Agree.
Kind of a partially formed thought in my head, one I've chewed on over the McPhee/ Kennedy/ can't wait for the others debacle of late:
Traditional media is dead. It is "alive" but useless, a vegetable in a rolling chair. Look what's replaced it: social media, podcasts, blogs, etc. I think we can all agree that these hosts, posters, and authors all have a responsibility to vet their guests the same as journalism USED to act. If you're transmitting information and treating it as fact, you have a duty to ensure, to the best of your ability, the information is correct.
If you to want to lay claim to being the new journalism, the new media, an outlet people can trust in lieu of the CNN's and Fox's of the world, you have a responsibility to act like a journalist.
What about the guests on podcasts though? If we make the argument a podcast host or social media personality should vet their guests, (I think they should) do we place the same burden on the guest? How deep should a guest dig before committing to a show? Should they? What's the threshold for...say Tim Kennedy is hosting a podcast and I agree to go on? How deep should I as a guest dig? Wind the clock back 6 months before the current controversy, what do I look for? Do I read his book? Do I go over every interview he's made, run down and FOIA every thing he's claimed? Do I see he is a legit SF soldier, sniper, MMA guy and stop there? "He's SF qualified and still in uniform. Works for me, see you on Thursday."

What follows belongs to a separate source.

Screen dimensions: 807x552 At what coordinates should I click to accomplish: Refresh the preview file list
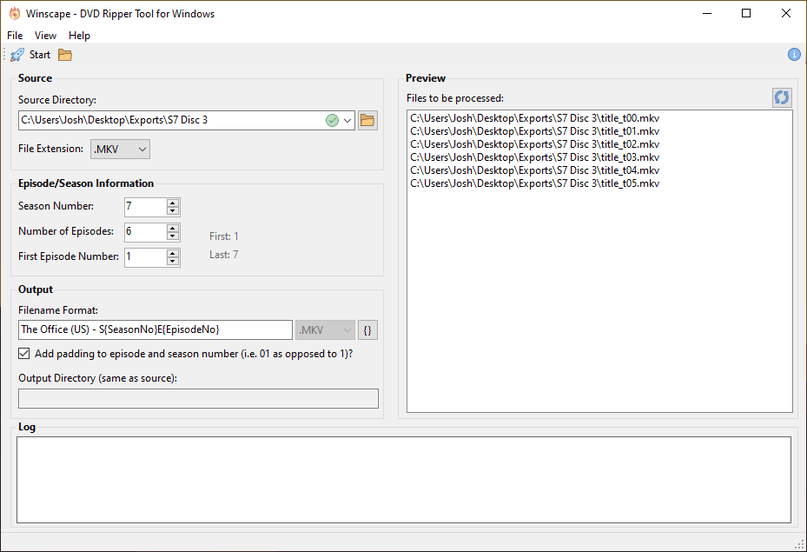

Anyway, just a rambling thought.
That's a great point, and really hard to say where the "due diligence" line lies. Let's say, for example, your name is Barron and you run a highly-popular Air Force SOF-themed podcast called "Twos Unprepared" and you host, say, a guy who claims he's a smart intel guy with a SOF background. I know, I know, "no one like that exists," but humor me.
You do some background checking before you even invite him on the show, and it appears the guy checks out. Other online sites in the same space have had him on their shows, you know for a fact that he is/did X/Y/Z, you have mutual friends who vouch for the guy, whatever. But then he gets on your show and he says that he carried a bag of TOW missiles around and lobbed them at the Taliban for days or whatever. You have no way of knowing whether that's true or not, you weren't there. You have no ideas how many TOW missile that I.., er, I mean, the unnamed smart intel guy with a SOF background... can fit in his SCIF pocket. That bitch might be like a bag of holding for all you know. You can't disprove it in the moment, so maybe you have to let that go.
But then someone who used to be in that intel guy's until comes up on the net and is like
"Actually, um, I was his team leader on that deployment, and it wasn't a bag of holding it was a sphere of annihilation and everyone knows that if you put a TOW missile inside it, that act would rip apart the Prime Material Plane. He's full of shit."
Or whatever.|
And you start unpacking that over time and find out that the smart intel guy is in reality a dumb fuck fraud.
So is it on Barron for giving
me the alleged smart intel guy a platform? I don't think so. To the contrary, I think his podcast helped start the process of exposing the fraud.
Now, if you know someone is sus, and you keep promoting him/her for clout, or supporting their work in any way, then yeah, you're complicit. You're just as bad as that person. That's why I avoid people like Jack, and I try to do the same with people who support him in any way. You know what he is and what he does, and you're still getting in bed with him? Cool. You do you, homie, I'm going to be over here with people of decent character.